I ricercatori della Cornell University hanno presentato un modo nuovo per mettere al riparo i video dalle manipolazioni: le filigrane ottiche. Invece di inserire un’etichetta digitale nel file, il contrassegno viene integrato direttamente nella luce usata durante le riprese. Un’idea pulita ed efficace: l’autenticità si sposta dal file all’illuminazione, dove gli stratagemmi di post‑produzione hanno molto meno spazio per nascondersi.
Il metodo, noto come illuminazione codificata con rumore, consente di creare un codice di filigrana univoco che qualunque videocamera può registrare.

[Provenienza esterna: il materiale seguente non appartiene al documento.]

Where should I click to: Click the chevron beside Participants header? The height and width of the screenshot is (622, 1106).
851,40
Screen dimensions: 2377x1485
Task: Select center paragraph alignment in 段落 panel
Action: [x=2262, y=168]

Questi codici restano nel girato come marcatori temporali e permettono di individuare rapidamente montaggi o falsificazioni.
In pratica si possono usare corpi illuminanti programmabili oppure lampadine comuni dotate di un microchip che modula impercettibilmente la luminosità, entro soglie invisibili all’occhio umano. E proprio la praticità fa la differenza: in fase di verifica gli esperti possono segnalare con facilità incongruenze — scene eliminate, oggetti aggiunti o clip interamente sintetiche.
Al SIGGRAPH 2025 i ricercatori hanno mostrato che fino a tre codici di luce diversi possono operare contemporaneamente nella stessa scena, moltiplicando il lavoro dei potenziali falsari. Gli autori hanno affermato che la tecnologia potrebbe diventare uno strumento chiave contro i deepfake e contribuire a restituire fiducia al video come fonte di verità. Considerato quanto l’approccio basato sulla luce complichi la manomissione, la valutazione appare ben motivata.